> _Problem set_
1) Answer these questions from the interview on electrochemistry:
(a) Which experiment did the speaker like best as an undergraduate?
(b) What kind of electrode did that experiment use?
(c) Whose group did the speaker decide to join?
2) Write down the passage of the interview on electrochemistry that runs from "What drew you" to "Texas at Austin?".
3) Carry the interview on electrochemistry further from where it stops.

What drew you to electrochemistry specifically?
I always liked electrochemistry. The experiment I liked best when I was an undergraduate was polarography, where you were doing electrochemistry with a dropping mercury electrode—nobody know about it anymore but it was a standard technique at the time. James Lingane—J. J.—was doing electrochemistry, some polarography, but other things as well. So I said I’d join that group and I’d see how that works. I loved it. I took to electrochemistry like a fish to water. That was just perfect for me.
How did you get started at the University of Texas at Austin?

> _Entries shown_
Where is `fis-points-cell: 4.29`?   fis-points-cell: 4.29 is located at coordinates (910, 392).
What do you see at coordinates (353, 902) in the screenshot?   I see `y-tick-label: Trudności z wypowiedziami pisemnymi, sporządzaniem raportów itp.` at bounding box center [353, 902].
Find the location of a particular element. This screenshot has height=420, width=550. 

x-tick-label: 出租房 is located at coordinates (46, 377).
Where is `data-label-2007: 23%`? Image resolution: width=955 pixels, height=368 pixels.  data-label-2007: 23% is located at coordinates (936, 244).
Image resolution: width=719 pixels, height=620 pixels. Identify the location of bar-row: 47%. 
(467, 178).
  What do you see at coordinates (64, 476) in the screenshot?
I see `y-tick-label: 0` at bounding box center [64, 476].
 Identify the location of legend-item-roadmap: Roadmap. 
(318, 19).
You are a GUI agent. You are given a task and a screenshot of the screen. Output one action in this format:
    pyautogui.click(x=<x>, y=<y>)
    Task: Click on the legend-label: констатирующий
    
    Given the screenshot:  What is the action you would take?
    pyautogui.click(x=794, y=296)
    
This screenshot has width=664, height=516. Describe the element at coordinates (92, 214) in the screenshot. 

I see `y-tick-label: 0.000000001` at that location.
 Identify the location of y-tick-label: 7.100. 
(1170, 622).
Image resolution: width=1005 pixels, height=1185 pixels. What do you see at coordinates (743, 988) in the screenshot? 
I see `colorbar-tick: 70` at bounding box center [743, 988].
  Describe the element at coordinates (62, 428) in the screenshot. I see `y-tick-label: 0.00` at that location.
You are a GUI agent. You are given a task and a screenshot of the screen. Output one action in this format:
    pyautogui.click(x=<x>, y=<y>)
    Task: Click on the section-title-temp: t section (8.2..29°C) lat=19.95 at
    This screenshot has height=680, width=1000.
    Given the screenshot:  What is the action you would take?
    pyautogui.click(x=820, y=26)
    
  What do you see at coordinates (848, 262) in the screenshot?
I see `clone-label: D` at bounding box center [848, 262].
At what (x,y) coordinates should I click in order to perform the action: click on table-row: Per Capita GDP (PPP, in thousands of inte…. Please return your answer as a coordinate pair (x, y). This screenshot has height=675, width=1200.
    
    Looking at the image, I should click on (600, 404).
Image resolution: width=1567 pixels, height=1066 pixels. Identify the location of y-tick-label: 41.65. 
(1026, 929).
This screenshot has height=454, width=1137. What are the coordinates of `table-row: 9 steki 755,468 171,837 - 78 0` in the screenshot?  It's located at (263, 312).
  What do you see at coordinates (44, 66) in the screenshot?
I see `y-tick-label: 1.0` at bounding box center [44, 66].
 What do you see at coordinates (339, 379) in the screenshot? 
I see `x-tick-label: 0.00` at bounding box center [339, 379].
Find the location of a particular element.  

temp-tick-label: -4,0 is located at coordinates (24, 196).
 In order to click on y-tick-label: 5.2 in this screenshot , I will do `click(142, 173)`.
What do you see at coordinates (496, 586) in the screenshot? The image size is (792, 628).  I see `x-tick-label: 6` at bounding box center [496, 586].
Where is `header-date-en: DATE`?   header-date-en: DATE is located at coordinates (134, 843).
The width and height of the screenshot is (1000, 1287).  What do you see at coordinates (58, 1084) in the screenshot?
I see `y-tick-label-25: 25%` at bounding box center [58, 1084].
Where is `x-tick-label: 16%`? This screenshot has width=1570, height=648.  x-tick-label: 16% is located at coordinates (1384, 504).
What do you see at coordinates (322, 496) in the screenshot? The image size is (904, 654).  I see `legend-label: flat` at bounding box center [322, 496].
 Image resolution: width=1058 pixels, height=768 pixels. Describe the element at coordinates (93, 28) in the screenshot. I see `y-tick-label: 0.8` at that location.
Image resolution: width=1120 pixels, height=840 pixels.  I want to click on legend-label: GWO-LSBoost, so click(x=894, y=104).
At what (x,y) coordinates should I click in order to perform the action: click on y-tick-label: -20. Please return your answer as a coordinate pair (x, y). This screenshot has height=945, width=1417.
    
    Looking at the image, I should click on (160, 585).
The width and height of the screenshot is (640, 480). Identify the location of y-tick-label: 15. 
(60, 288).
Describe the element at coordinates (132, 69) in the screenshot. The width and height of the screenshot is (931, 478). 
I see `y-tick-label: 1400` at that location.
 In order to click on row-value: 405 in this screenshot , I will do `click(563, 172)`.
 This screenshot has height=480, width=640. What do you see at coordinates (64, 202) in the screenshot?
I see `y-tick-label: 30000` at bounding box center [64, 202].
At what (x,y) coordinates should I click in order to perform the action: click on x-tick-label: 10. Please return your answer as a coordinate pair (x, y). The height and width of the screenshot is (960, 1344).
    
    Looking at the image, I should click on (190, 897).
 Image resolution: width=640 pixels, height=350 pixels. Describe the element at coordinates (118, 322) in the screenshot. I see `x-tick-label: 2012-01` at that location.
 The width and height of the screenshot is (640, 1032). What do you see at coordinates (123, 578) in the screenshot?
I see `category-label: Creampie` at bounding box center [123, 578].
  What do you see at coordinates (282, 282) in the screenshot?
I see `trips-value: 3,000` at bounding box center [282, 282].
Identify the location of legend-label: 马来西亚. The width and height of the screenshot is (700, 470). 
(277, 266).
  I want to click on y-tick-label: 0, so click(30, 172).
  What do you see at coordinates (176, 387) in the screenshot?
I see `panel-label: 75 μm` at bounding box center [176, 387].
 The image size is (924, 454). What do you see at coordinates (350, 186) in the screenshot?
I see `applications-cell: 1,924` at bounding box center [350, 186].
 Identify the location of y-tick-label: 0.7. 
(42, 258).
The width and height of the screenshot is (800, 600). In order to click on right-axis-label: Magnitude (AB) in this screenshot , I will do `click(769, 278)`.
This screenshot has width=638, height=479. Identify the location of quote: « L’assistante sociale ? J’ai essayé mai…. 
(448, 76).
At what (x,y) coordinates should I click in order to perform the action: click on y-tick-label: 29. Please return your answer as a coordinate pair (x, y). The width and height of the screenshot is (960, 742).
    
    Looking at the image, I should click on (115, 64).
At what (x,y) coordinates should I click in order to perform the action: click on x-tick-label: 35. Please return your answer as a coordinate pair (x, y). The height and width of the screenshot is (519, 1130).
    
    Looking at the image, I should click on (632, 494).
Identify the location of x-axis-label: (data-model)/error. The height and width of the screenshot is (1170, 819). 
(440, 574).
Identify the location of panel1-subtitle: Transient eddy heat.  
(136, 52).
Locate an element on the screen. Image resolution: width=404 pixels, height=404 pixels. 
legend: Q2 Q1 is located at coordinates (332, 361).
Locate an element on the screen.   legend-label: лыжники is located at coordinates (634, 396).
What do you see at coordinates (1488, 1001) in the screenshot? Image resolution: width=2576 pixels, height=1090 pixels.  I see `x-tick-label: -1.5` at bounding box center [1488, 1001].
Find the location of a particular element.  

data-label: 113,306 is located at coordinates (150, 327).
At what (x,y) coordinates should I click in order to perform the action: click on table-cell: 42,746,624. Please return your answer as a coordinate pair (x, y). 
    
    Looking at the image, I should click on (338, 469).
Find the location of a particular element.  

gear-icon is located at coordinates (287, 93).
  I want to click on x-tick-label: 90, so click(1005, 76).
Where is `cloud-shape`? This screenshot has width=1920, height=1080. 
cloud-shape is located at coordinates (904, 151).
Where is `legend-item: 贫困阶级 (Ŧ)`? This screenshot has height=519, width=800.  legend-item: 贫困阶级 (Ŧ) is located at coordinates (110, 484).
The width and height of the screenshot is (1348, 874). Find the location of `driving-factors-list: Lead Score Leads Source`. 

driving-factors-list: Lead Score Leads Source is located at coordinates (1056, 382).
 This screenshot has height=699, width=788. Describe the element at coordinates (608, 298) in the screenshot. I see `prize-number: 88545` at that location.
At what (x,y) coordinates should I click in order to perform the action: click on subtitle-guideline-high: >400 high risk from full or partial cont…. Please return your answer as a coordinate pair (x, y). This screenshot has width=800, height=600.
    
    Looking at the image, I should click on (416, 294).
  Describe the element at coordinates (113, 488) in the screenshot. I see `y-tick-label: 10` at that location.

> _Results_
1)
(a) Polarography.
(b) A dropping mercury electrode.
(c) The group of James Lingane (J. J.).

2)
What drew you to electrochemistry specifically?
I always liked electrochemistry. The experiment I liked best when I was an undergraduate was polarography, where you were doing electrochemistry with a dropping mercury electrode—nobody know about it anymore but it was a standard technique at the time. James Lingane—J. J.—was doing electrochemistry, some polarography, but other things as well. So I said I’d join that group and I’d see how that works. I loved it. I took to electrochemistry like a fish to water. That was just perfect for me.
How did you get started at the University of Texas at Austin?

3)
I knew I wanted an academic job. I had looked a little bit in industry, but I knew I wanted an academic job because I understood better the system. I sent in applications to a number of places, and within a weeks, Norman Hackerman—who was chairman of the Department of Chemistry and the University of Texas at Austin—called me up. I still remember I had to run over to a different building to use the long-distance phone. I had talked to Hackerman, and Hackerman said, “I’m offering you a job: Instructor, $5,200 a year. Do you want to come to Texas?” And I said, “Well, I’ve never been to Austin and I’ve never been to Texas actually, so I don’t know what it’s like and you don’t know me. Don’t you want me to come down and give a seminar?” He said, “No.” He didn’t want to pay my airfare. Hackerman said, “You have a week. Let me know in a week if you’re joining us or not joining us.”
What do you attribute the success of the Bard Group to?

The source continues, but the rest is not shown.